Justin Sun, seorang investor awal, menganggap dirinya sebagai korban tindakan WLFI dan menyoroti masalah dalam tata kelola proyek.
Dampak dari tindakan WLFI menciptakan kekhawatiran di kalangan pengguna DeFi tentang transparansi dan keadilan dalam proyek blockchain.
Justin Sun, pendukung awal dan investor besar di World Liberty Financial (WLFI), mengkritik proyek DeFi ini karena mengunci dana pengguna senilai 75 juta dolar dan dianggap menyalahgunakan proyek sebagai ATM pribadi. Kritik ini muncul setelah WLFI menempatkan 5 miliar token WLFI sebagai jaminan di platform pinjaman Dolomite yang menyebabkan likuiditas mayoritas di sana terkunci dan tidak bisa diakses pengguna lain.
WLFI menaikkan batas pasokan tokennya di Dolomite untuk memungkinkan deposit besar tersebut, yang memunculkan pertanyaan tentang konflik kepentingan karena salah satu pendiri Dolomite juga menjadi penasihat proyek WLFI. Sebelumnya, WLFI membekukan dompet Justin Sun yang berisi 595 juta token, tindakan yang sangat dikritik oleh Sun sebagai pelanggaran terhadap hak investor.

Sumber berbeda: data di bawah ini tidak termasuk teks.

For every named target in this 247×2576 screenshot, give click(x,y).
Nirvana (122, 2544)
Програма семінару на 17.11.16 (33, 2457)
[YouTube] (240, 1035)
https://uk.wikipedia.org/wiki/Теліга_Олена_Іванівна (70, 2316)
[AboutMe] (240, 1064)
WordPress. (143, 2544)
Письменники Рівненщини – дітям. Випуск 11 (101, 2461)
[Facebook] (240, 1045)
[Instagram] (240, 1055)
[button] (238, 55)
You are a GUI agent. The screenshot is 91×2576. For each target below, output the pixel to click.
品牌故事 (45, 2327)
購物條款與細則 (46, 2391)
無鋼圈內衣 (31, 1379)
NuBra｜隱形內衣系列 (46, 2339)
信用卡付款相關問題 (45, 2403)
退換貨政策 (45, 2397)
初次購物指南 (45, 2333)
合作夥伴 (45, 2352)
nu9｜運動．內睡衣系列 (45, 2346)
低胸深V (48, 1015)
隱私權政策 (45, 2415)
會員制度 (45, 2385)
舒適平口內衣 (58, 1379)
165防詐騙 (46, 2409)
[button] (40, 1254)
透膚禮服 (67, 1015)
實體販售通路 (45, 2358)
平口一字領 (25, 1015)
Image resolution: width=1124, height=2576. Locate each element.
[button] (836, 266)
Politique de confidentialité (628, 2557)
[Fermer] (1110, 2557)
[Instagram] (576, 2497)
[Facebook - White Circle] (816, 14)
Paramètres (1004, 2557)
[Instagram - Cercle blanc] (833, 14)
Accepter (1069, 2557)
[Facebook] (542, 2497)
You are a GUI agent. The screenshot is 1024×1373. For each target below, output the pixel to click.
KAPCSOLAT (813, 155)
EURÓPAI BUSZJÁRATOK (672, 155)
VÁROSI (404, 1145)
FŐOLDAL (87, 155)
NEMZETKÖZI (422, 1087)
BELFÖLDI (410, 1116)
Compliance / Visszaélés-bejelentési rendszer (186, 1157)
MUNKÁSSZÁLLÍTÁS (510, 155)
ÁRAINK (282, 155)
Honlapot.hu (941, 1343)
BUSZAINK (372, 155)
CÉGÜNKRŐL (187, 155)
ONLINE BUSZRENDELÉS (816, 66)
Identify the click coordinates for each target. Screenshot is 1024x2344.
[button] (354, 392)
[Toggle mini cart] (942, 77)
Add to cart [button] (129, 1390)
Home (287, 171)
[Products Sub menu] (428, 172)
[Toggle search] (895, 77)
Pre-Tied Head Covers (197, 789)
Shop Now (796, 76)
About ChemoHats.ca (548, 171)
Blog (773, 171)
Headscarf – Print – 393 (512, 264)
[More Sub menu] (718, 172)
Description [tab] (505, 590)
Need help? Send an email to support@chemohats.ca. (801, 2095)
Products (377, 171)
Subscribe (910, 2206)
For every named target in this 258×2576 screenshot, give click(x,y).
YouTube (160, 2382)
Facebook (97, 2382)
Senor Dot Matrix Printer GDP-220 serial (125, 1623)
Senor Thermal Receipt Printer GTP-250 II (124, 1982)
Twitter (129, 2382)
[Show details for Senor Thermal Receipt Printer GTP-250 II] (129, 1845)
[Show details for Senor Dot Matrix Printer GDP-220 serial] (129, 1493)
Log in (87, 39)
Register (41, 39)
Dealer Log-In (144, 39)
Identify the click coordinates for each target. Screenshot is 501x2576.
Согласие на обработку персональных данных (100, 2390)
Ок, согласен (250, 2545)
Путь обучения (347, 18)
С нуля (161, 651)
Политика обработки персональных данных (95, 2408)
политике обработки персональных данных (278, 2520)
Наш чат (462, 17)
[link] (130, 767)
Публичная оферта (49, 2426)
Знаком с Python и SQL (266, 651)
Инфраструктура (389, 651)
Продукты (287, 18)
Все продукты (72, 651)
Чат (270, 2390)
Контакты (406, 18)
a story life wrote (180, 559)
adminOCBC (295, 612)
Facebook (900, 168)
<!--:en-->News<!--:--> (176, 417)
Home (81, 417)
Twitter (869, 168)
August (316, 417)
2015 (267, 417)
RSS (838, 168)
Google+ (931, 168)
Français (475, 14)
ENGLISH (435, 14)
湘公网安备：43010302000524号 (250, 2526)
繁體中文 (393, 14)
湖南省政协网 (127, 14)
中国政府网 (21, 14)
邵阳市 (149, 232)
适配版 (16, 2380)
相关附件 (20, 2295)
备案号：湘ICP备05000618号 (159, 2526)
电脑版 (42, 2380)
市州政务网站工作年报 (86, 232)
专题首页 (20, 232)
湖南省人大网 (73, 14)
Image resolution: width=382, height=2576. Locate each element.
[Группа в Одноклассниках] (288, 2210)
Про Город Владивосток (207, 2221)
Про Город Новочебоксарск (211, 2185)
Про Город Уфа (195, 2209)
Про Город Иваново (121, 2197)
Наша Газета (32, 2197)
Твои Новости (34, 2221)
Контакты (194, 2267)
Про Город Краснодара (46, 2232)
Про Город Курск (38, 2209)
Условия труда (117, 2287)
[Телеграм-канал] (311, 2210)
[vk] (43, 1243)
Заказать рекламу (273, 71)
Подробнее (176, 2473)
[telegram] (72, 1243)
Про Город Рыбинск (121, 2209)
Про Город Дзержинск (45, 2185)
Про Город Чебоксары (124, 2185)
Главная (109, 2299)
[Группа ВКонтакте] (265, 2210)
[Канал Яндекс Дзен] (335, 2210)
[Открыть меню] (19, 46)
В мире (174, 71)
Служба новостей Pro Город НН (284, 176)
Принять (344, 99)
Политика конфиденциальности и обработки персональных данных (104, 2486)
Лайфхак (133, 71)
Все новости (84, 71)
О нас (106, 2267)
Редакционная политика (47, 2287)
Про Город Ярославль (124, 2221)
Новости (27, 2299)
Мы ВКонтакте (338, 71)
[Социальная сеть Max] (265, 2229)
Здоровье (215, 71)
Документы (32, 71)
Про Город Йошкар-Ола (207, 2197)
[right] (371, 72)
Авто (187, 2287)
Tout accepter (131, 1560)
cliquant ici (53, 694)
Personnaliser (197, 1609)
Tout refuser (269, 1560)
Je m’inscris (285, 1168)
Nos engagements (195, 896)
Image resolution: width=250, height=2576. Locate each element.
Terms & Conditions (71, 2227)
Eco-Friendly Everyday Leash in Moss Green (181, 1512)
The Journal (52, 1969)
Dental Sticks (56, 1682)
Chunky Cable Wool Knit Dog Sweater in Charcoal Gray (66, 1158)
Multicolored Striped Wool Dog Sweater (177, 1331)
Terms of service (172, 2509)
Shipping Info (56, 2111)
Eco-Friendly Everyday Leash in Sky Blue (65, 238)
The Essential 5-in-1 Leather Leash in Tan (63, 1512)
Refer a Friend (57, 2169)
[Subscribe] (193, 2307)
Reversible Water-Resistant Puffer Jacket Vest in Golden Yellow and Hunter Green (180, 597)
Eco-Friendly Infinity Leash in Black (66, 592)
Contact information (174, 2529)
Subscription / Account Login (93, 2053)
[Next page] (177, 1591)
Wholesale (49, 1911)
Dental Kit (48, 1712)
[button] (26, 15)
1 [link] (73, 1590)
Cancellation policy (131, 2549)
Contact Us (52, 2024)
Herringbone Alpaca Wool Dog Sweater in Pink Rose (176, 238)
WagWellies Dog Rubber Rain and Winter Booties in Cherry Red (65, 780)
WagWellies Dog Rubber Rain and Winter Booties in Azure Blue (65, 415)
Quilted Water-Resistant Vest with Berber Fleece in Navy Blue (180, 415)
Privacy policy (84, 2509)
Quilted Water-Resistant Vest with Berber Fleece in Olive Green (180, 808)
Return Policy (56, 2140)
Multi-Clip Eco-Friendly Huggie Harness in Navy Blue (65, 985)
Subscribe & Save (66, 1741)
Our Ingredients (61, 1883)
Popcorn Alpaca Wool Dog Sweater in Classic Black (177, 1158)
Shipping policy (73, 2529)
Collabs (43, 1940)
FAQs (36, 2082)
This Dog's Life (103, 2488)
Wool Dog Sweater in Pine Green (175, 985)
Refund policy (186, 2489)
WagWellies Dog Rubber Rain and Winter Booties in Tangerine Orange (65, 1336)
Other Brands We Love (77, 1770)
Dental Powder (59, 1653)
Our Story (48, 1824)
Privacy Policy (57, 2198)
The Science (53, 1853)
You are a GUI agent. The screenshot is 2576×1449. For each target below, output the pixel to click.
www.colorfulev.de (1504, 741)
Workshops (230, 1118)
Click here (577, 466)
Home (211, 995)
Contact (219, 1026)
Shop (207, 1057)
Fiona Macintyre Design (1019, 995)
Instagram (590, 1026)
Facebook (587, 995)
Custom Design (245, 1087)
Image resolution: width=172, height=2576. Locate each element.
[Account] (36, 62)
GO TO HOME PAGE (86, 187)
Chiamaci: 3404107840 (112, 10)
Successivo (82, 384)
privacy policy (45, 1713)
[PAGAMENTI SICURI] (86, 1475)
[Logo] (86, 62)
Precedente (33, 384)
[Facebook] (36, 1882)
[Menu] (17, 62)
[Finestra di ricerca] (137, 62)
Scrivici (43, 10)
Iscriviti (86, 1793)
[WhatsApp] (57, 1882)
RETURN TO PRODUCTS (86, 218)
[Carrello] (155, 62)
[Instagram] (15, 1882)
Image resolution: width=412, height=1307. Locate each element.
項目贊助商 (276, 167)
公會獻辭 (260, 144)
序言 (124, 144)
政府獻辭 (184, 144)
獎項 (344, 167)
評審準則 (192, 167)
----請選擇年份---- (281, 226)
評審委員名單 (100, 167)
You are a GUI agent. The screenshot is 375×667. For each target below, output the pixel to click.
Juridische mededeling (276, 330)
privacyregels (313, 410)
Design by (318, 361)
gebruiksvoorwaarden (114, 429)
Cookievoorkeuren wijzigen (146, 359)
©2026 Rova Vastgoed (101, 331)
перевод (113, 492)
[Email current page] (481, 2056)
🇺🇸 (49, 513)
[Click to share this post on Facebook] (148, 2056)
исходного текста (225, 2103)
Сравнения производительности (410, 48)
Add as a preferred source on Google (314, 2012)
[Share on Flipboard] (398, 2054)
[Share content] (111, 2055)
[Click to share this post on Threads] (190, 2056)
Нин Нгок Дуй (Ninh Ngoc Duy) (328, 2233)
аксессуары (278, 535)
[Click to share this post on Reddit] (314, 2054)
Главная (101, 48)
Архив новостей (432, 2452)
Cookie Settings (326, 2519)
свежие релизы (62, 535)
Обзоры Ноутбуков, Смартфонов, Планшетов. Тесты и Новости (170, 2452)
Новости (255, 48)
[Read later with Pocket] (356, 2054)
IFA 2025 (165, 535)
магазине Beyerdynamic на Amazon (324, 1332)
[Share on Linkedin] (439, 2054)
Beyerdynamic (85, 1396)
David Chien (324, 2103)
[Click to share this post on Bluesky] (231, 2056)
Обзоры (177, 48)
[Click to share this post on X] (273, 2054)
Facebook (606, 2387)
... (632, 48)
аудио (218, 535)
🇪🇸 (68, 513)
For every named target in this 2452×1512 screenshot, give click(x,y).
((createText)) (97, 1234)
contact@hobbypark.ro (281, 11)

Akibat kontroversi ini, harga token WLFI turun signifikan dan kepercayaan komunitas kripto terganggu. Perseteruan antara WLFI dan Justin Sun mencerminkan isu tata kelola dan transparansi pada proyek DeFi yang dapat mempengaruhi regulasi dan investasi masa depan di ruang ini.
Analisis Ahli
Andreas M. Antonopoulos
Proyek DeFi yang gagal menghormati prinsip desentralisasi dan transparansi pada akhirnya merusak kepercayaan keseluruhan dalam ekosistem, sehingga investor harus lebih berhati-hati.Laura Shin
Kasus WLFI menggarisbawahi pentingnya tata kelola yang kuat dan penegakan hak investor dalam ruang kripto yang masih sangat baru dan rentan manipulasi.